Event Giveaways That Work Aren’t an Accident

Event giveaways don’t have a relevance problem. They have an execution problem. The data is consistent: the right item, given at the right moment, to the right person, with the right quality signal, generates brand recall that outlasts the event by months. 83% of people remember the advertiser on a promotional product, and over half keep it for 12 months or more but only when the item earns its place in someone’s daily routine.

Earning that place requires thinking about event giveaways not as a line item in the venue contract, but as a designed touchpoint in the attendee experience. It requires registration data that tells you who’s coming and what they value. It requires a check-in experience smooth enough that the giveaway moment doesn’t get swallowed by a queue. It requires someone at some point in the planning process to have held the proposed item and asked: would I actually use this?
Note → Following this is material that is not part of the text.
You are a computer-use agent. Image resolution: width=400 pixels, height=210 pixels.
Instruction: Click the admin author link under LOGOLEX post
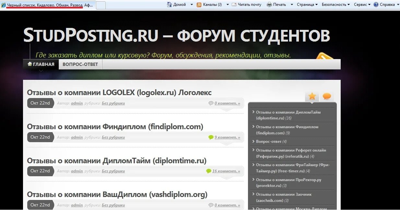tap(76, 103)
If the honest answer is no, the bin already knows.

MICE Concierge provides end-to-end event management services including onsite check-in, delegate registration, and badging solutions for conferences and congresses. Find out how we support event planners from registration to the room.

Frequently Asked Questions About Event Giveaways

What Are Event Giveaways? 

Event giveaways are branded items distributed to attendees at conferences, trade shows, or corporate events. They serve as a tangible brand touchpoint, designed to extend recall beyond the event itself. The best ones earn a place in daily routines; the worst ones earn a place in the nearest bin.

What Are Good Giveaways For Events? 

The best event giveaways combine daily utility, quality finish, and sustainable materials. Tech accessories (power banks, USB hubs), insulated drinkware, and premium apparel consistently achieve the highest retention rates with power banks holding an 85% keep rate at eight months or more. If an attendee wouldn’t miss it when it’s gone, it wasn’t good enough.

What Are Conference Giveaways Called? 

Conference giveaways are commonly called swag, branded merchandise, or promotional products. In the events industry, “swag” typically refers to the full collection of items given to delegates, often distributed at registration or the check-in desk. The term originates from “Stuff We All Get,” though quality swag has made that collective groan increasingly undeserved.

What Is Swag For Events? 

Event swag is any branded item given to attendees as part of the event experience from tote bags and notebooks to tech accessories and apparel. In 2026, the best event swag is sustainable, useful, and deliberately chosen for the specific audience rather than ordered in bulk at the lowest unit cost.

What Are The Top 3 Most Popular Gift Categories? 

The three most popular event gift categories by retention and attendee preference are: tech accessories (power banks, charging cables, USB hubs), drinkware (insulated bottles and travel cups), and apparel (T-shirts and hoodies, when quality and fit are right). Tech leads with an 85% retention rate, drinkware follows at 63%, and quality apparel at 62%.